November 14, 2016 (Monday)
Before Wanda and I married (and for a while afterwards), we would drive around and I would sing to her, at her request. You might think the songs would be romantic, but they were not; they were songs she liked to hear me sing. Two of them were our favorites: Kentucky Babe and The Whiffenpoof Song.
Kentucky Babe was a lullaby and was published in 1896.

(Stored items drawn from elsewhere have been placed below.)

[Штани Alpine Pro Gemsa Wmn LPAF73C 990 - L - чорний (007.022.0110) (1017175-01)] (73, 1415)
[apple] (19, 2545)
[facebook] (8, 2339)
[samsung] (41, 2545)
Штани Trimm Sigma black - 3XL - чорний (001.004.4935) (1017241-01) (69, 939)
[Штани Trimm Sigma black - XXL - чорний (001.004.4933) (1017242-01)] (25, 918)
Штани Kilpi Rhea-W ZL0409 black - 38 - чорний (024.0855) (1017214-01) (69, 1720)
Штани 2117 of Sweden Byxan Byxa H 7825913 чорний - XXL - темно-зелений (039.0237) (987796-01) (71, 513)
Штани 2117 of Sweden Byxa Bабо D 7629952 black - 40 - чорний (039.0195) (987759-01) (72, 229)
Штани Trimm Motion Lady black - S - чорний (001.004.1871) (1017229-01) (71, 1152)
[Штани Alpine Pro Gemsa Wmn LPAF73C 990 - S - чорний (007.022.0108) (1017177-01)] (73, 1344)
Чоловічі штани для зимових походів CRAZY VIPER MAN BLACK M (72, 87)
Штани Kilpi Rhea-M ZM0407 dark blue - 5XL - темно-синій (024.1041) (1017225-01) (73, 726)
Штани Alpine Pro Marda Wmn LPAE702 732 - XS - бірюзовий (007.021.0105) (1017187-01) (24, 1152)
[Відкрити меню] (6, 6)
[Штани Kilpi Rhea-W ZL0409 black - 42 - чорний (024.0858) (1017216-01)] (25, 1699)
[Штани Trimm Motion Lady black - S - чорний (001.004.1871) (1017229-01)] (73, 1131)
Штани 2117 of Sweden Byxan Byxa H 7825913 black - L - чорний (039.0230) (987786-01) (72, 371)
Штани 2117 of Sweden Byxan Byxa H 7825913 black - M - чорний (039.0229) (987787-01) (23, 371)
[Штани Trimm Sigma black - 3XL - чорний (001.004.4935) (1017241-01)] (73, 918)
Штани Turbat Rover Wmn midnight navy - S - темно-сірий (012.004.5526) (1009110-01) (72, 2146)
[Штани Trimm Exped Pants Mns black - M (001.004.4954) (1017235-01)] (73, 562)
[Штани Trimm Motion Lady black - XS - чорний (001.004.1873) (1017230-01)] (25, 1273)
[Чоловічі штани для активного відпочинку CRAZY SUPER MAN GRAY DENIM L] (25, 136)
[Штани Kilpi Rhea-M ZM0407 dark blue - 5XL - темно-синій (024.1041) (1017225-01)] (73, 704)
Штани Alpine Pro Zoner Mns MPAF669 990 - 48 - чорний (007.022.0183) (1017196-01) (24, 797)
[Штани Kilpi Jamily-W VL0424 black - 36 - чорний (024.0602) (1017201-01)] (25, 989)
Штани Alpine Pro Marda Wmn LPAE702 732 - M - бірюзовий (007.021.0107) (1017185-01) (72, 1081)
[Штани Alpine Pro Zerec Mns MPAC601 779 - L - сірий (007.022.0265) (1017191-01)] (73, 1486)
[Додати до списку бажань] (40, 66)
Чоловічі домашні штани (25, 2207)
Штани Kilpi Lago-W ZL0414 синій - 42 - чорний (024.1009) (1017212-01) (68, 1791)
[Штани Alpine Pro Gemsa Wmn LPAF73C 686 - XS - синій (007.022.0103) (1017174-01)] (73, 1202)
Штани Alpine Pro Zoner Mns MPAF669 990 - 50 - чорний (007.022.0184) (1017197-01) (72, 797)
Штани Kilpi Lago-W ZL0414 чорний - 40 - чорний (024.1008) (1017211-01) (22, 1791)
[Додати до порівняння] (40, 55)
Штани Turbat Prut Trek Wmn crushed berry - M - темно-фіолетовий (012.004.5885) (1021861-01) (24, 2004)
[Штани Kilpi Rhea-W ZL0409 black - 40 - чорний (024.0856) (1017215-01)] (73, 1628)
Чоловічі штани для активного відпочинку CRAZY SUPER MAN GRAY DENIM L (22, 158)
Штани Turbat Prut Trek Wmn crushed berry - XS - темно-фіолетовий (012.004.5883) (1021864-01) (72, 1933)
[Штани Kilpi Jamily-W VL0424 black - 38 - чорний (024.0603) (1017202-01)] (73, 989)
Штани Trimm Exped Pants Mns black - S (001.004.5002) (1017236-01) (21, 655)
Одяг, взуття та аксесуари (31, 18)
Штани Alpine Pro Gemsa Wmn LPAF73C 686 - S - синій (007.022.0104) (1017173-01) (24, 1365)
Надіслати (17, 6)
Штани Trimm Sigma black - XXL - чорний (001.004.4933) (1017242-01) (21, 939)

Click here to hear Bing Crosby’s 1947 recording of this song (with Fred Waring and his Glee Club).
KENTUCKY BABE
(Music by Adam Geibel / Lyrics by Richard Henry Buck, 1896)
Skeeters am a hummin’
on the honeysuckle vine
sleep Kentucky Babe!
Sandman am a comin’
to this little child of mine
sleep Kentucky Babe!
Silvery moon am a shinin’
on de heavens up above
bobolink am pinin’ for his little lady love . . .
You is might lucky
Babe of old Kentucky
close your eyes in sleep . . .
and fly away,
fly away Kentucky Babe,
fly away to rest, fly away,
lay your tiny curly head
on your mammy’s breast,
hmm, hmmm, hmm, hmmm,
close your eyes in sleep!
The other song, “The Whiffenpoof Song,” dates from 1909 and is from the 14-member Glee Club of Yale University. It is a parody of a Kipling poem. I sang only the chorus with the “Baa Baa” lyrics (click here to hear):
We’re poor little lambs who have lost their way
Baa Baa Baa
We’re little black sheep who have gone astray
Baa Baa Baa
Gentlemen songsters off on a spree
Doomed from here to eternity
Lord, have mercy on such as we,
Baa Baa Baa.
Ah, those were the days. I was driving a literal wreck of a car, but love turned it into a golden chariot, making a crooner out of me. Wanda liked it. I liked doing it.